The Chief of the Division of Mexican Affairs (Carrigan) to the Ambassador in Mexico (Messersmith)

Dear Mr. Ambassador: Much as I dislike to add to the problems which are demanding your attention, I believe you should be informed of the latest development in the matter of the movement of American freight cars into Mexico. This letter will also confirm the information on the subject given to Mr. Bursley by Mr. MacLean by long-distance telephone today.

Colonel Johnson of the Office of Defense Transportation telephoned MacLean late yesterday that there had been a loss of three hundred American freight cars into Mexico in the preceding days and that would mean a definite failure on the part of the Mexicans to meet the December 1 “dead line”, by which they were to have the American cars there reduced to six thousand. He interpreted the situation to indicate that they were not taking the matter sufficiently seriously [Page 1270] and stated that he would have to take definite action on December 1 to bring about the favorable balance desired. He first mentioned an order requiring a return of more than one car from Mexico for every car going in, but later, after MacLean had set forth the many considerations which must be kept in mind, showed some inclination to limit action to demanding the return of one car for every car going in. He pointed out that there had been much more leniency shown to Mexico in regard to the car situation than was shown to railroads in the United States, which were required to comply very strictly to the terms of embargo or regulating orders.

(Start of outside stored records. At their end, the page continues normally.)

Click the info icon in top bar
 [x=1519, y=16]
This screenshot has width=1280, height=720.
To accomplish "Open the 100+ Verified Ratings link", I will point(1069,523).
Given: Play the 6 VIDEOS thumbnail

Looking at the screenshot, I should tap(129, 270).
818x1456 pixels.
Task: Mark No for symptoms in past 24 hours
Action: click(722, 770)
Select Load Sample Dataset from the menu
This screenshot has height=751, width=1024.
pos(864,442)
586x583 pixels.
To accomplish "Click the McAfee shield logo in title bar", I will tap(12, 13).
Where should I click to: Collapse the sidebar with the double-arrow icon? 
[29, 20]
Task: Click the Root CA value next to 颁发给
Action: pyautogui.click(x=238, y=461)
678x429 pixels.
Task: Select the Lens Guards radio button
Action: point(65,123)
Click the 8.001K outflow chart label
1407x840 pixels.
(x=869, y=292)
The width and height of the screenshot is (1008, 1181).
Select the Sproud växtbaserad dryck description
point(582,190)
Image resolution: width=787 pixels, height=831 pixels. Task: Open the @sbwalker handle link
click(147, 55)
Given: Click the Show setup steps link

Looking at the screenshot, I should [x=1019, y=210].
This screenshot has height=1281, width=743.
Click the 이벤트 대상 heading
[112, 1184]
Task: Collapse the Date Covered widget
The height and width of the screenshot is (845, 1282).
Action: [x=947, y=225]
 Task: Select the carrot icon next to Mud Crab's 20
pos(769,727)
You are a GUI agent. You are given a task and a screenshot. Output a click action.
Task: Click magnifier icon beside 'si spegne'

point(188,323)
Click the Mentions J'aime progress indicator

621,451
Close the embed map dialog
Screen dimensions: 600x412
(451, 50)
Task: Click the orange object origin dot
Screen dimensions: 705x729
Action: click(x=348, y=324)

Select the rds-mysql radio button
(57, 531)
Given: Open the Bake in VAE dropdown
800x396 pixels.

We are of course prepared to discuss this matter further with Colonel Johnson and to urge upon him the undesirability of precipitant action. However, I thought you should be informed of the situation, and you may wish to comment thereon or to discuss this serious situation with appropriate Mexican authorities.

Sincerely yours,

John Willard Carrigan

P. S. Since writing the above, we have received the following information, which indicates a few of the many complications involved in this movement of freight cars:

During the period from November 8 to 15 inclusive, the cars sent into Mexico exceeded those returned to the United States by an average of 44 cars daily. During the period from November 16 to 23 inclusive, the average daily loss was 34 cars.

You will recall that the Mexicans had requested 40 grain cars a day and the American Association of Railways was meeting this request, with the result that during the first quincena of November there was an average daily pile-up of 196 grain cars at the border while the Mexicans would accept apparently only 18 grain cars a day. Grain loadings were then completely suspended on November 15 with the idea of reducing the backlog of cars at the border. Now only 13 cars a day are being loaded under permit, but the daily average of grain cars left at the border awaiting acceptance by the Mexican railroads is 124. During the first period under reference, the daily pile-up of freight cars of all kinds averaged 348 as compared to 315 since that time. This situation is very disturbing to the Railway Association, but they have agreed to keep loading permits slightly in excess of the receipts, especially as to grain and other foodstuffs, so that it will be entirely clear that any failure of supply in Mexico is due to the deficiencies of the Mexican operation and not to withholding in this country.

I have just read again the last sentence of the above letter and perhaps I have not made it clear that we are prepared to follow this matter through, as the time element requires, and will of course do so.